The three men charged — Dafeng Lin, 27, of Hamilton; Junmin Shi, 25, of Markham; and Weitong Hu, 21, of Markham — face a combined 44 counts including fraud, identity offences, unauthorized interception of private communications, and, in the cases of Lin and Shi, mischief endangering life. Police allege the devices were operated from vehicles moving across the region, reaching tens of thousands of mobile devices. During those disruptions, Riddell said at the news conference, access to 911 could be impacted.

What Canadian authorities have not yet said publicly is the question the global pattern makes unavoidable: who sent the equipment, who designed the routes, and who collected what was stolen.

The answer, if the pattern holds, may lie in a broader architecture that American investigators have already spent years mapping.

David Asher, a former senior official in the first Trump administration who has studied Chinese criminal networks extensively, has described Toronto as a command and control center for Chinese transnational money laundering across the Western Hemisphere — a hub where financial flows, criminal infrastructure, and diaspora networks converge.

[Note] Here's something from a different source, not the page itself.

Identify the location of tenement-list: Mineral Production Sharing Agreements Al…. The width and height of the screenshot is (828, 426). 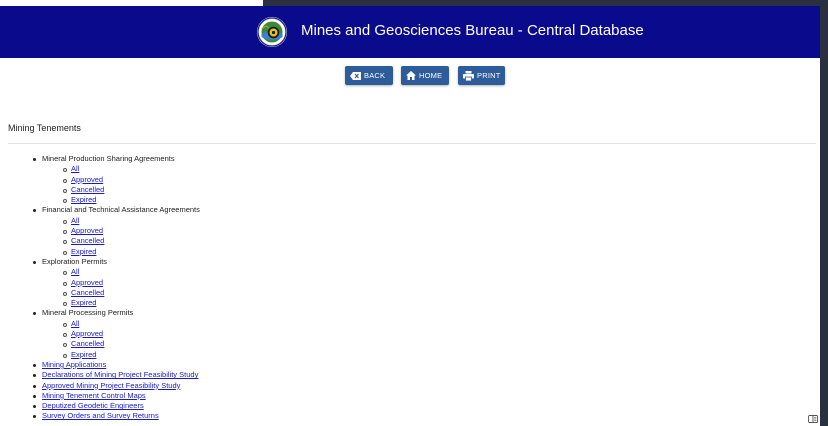
(116, 288).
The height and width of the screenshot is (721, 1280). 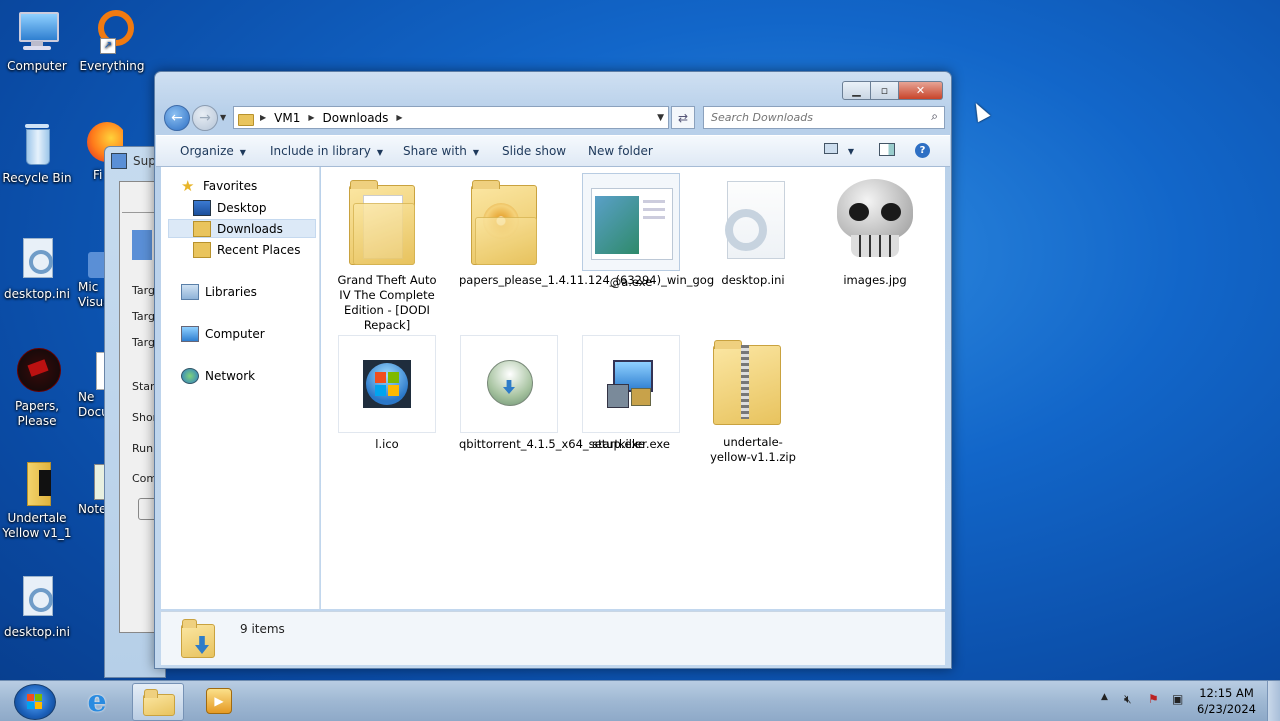 I want to click on search-box: ⌕, so click(x=824, y=118).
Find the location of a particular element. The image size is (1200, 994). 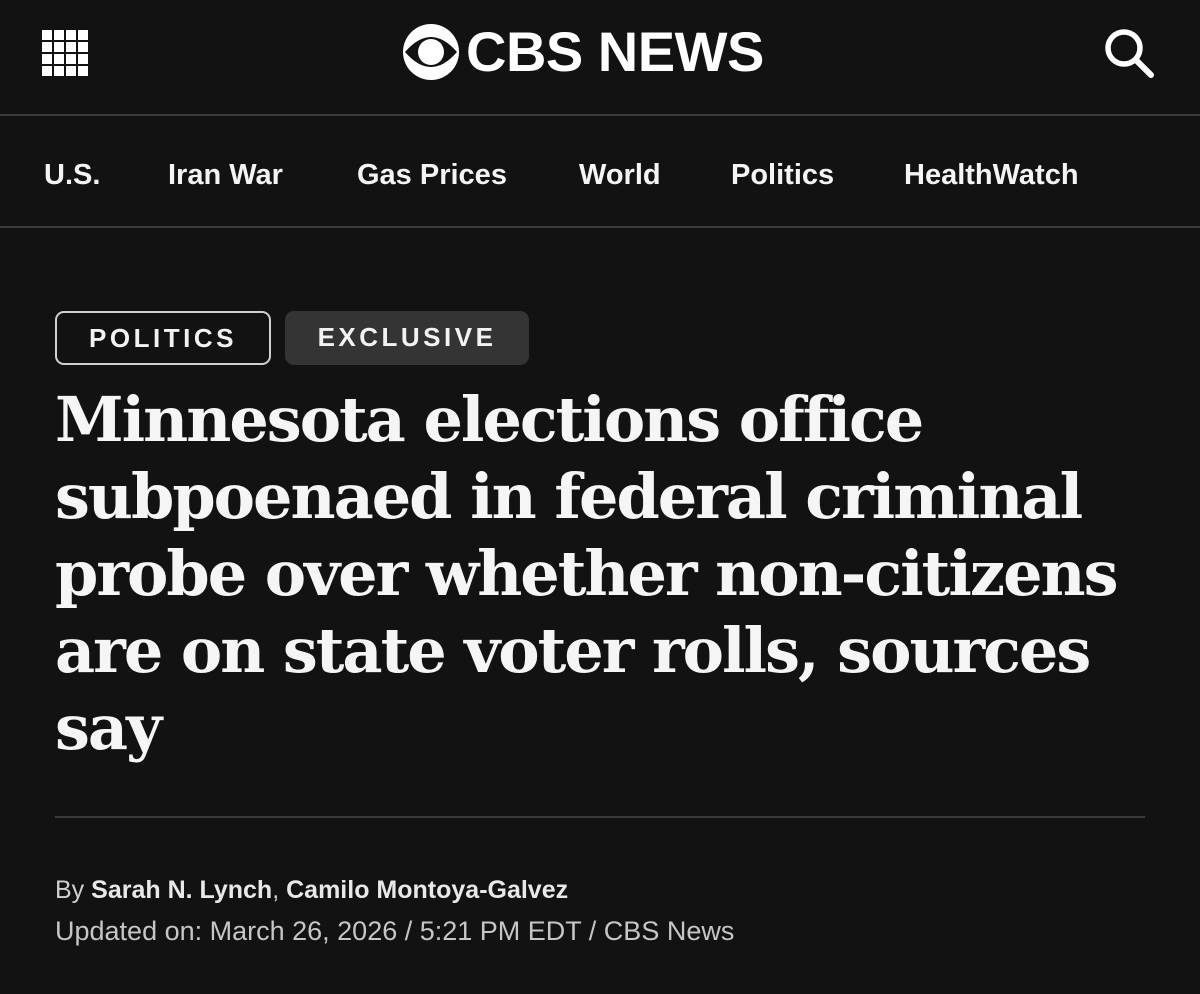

Drug Enforcement Administration investigators recognized Toronto’s centrality during the TD Bank money laundering investigation, which culminated in October 2024 when TD Bank agreed to pay more than US$3 billion in penalties to American regulators, including the Financial Crimes Enforcement Network and the Department of Justice, for failing to maintain adequate anti-money laundering safeguards and allowing criminals to launder hundreds of millions of dollars.

“In almost all the investigations as far as money laundering, we’d seize their phones, and see Canada light up like a Christmas tree,” Asher said in a previous interview with The Bureau.

Asher has described a recruitment architecture that maps with striking precision onto the SMS blaster model now documented in Toronto. Chinese international students, he has said, are systematically tasked — within networks operating under Beijing’s foreign influence apparatus, including the United Front Work Department — to serve as financial mules, depositing fentanyl cash for Triads and Mexican cartels into North American banks.

Investigators, Asher has said, believe financial institutions have been allowing individuals from China on student visas to move billions of dollars a month through major American banks. The Toronto SMS blaster case has not been publicly linked to those networks, and Toronto Police have made no such assertion.

But the pattern — young Chinese men in their 20s, operating sophisticated equipment they did not build, recruited into a structure whose upper tiers remain invisible — is one that Asher and the investigators he has worked with have seen before.